Stereolab, Mars Audiac Quintet
A more nuanced portrait of pop's most famous Marxists
For anyone who thought that Stereolab's Space Age Bachelor Pad Music was an ironic exercise in retro futurism, 1994's Mars Audiac Quintet offred a far more nuanced portrait of the band: as Marxists who believed that pop music need not be an opiate of the masses, humanists who weren't afraid of technology, clear-eyed Utopians with a thing for 20th Century kitsch. The opening three-song stretch of "Three-Dee Melodie," "Wow and Flutter" and "Transona Five" offers a clean, potent distillation of the band's songwriting and arrangements, a deliberate motorik pulse underpinning interwoven organ and guitar and vocal counterpoints cycling gracefully above. That style defines the bulk of the album, including the live staple "Nihilist Assault Group," the French-language dance-party jam "L'Enfer Des Formes" and "Ping Pong," whose simple, ascending/descending chord progressions give way to an explosion of horns, flutes and a chorus that will stop you dead in your tracks. The band uses the album's generous length to stretch out and explore slower tempos and more intimate arrangements on songs like "Des Etoiles Electroniques" and "Three Longers Later."
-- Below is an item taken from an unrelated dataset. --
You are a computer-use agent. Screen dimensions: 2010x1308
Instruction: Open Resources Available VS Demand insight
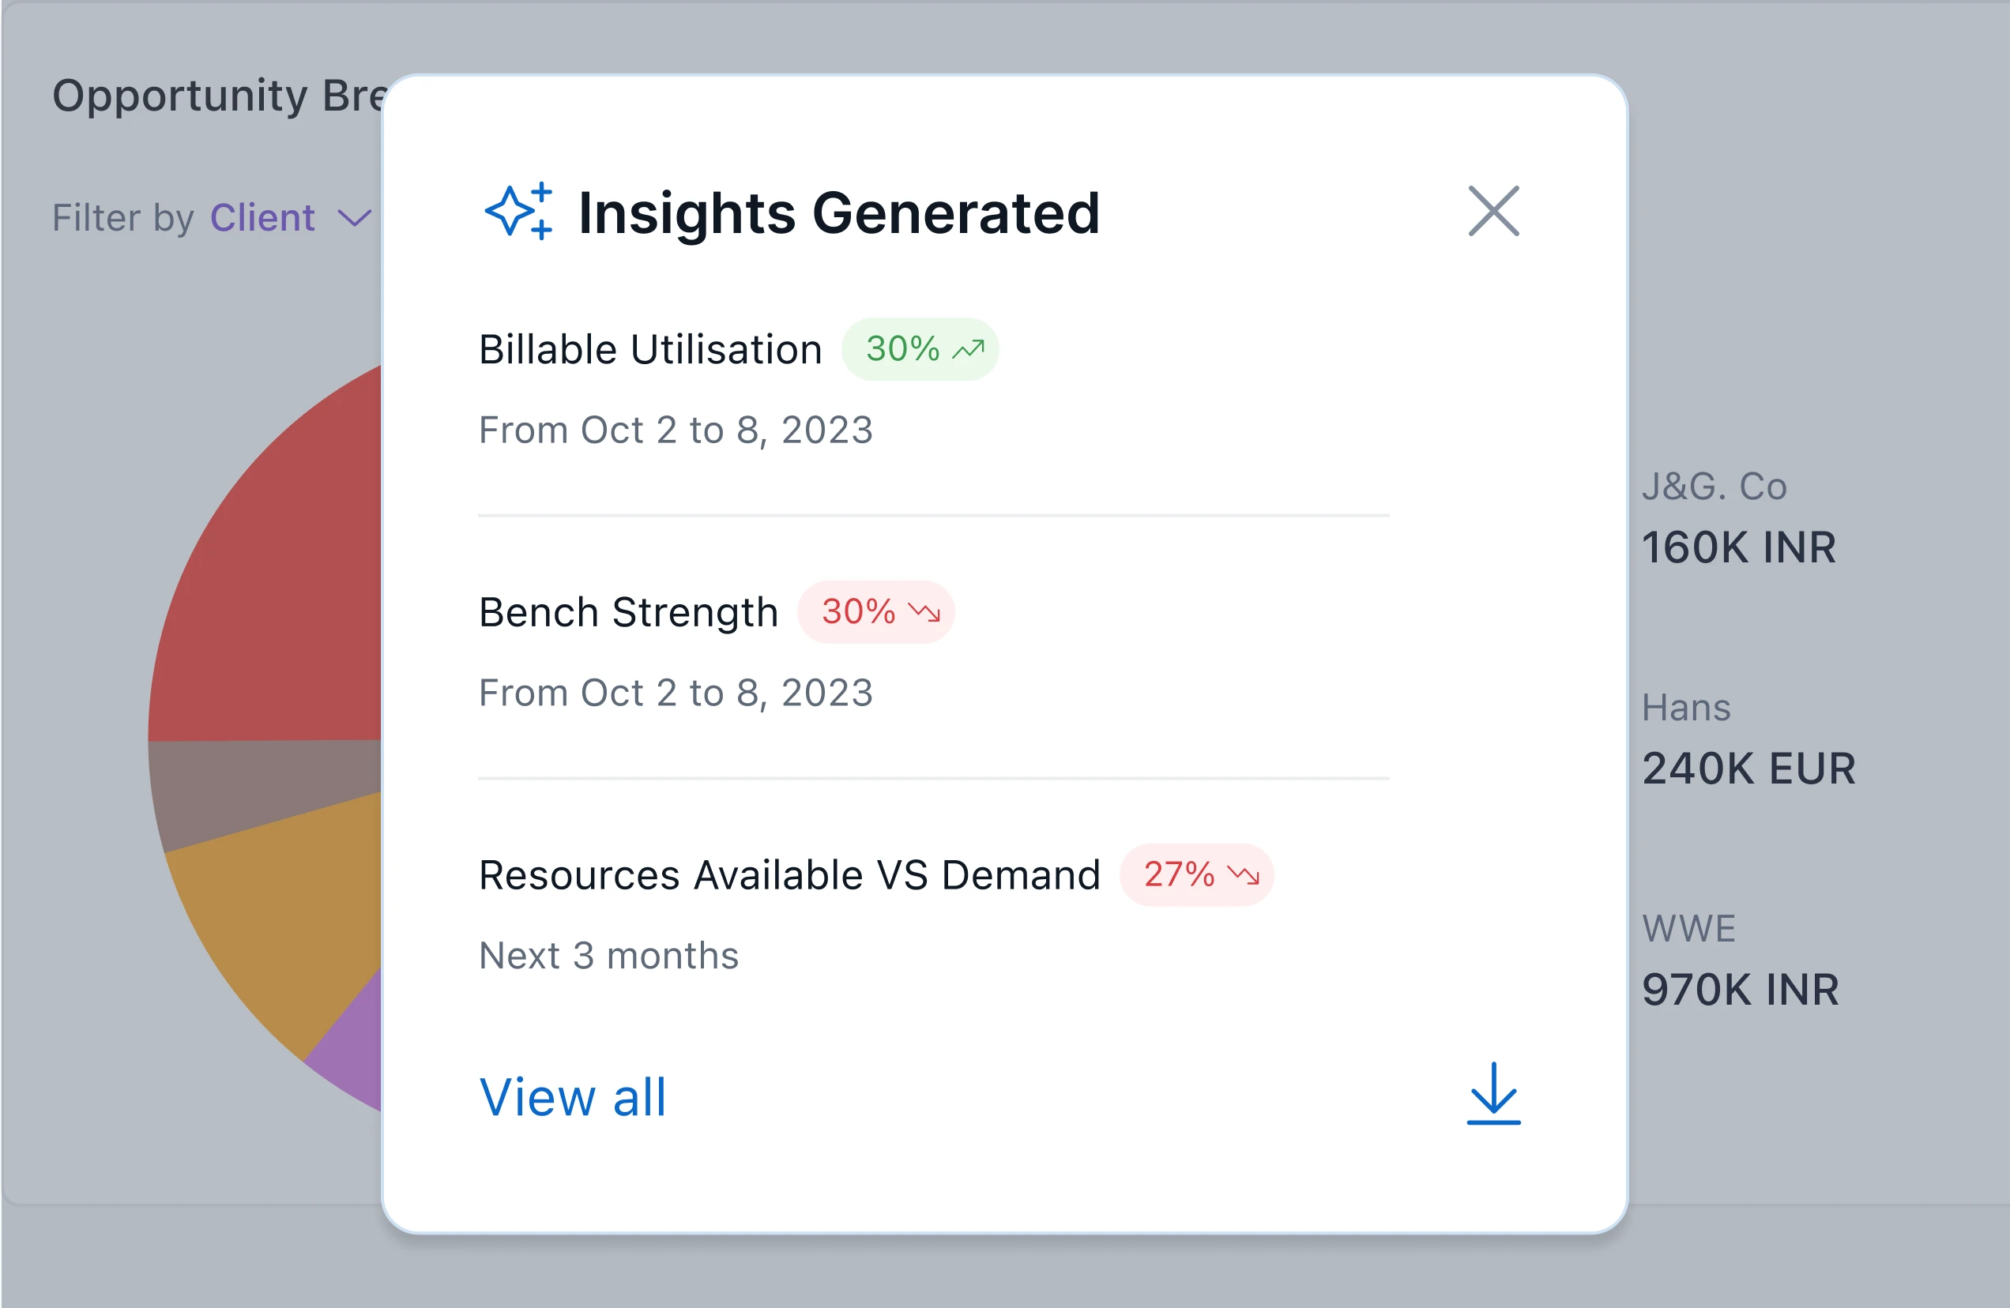click(x=789, y=875)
But the sonics and the songwriting are only half the equation: Stereolab reveal themselves to be one of pop's most surprisingly political acts. While the music's repetitive nature lulls you into a sort of groovily receptive state, sweet voices spool off agitprop prose-poems that address war and economics, as though appropriating Walter Benjamin's "Angel of History" in the service of pop music (and putting pop music in the service of revolutionary change). An emphasis on political cycles feeds back into the cycling nature of the music itself, a set of never-ending, ever-growing loops upon loops that recalls both Steve Reich and Medieval polyphony, looking to a better future by harnessing the resources of the distant past.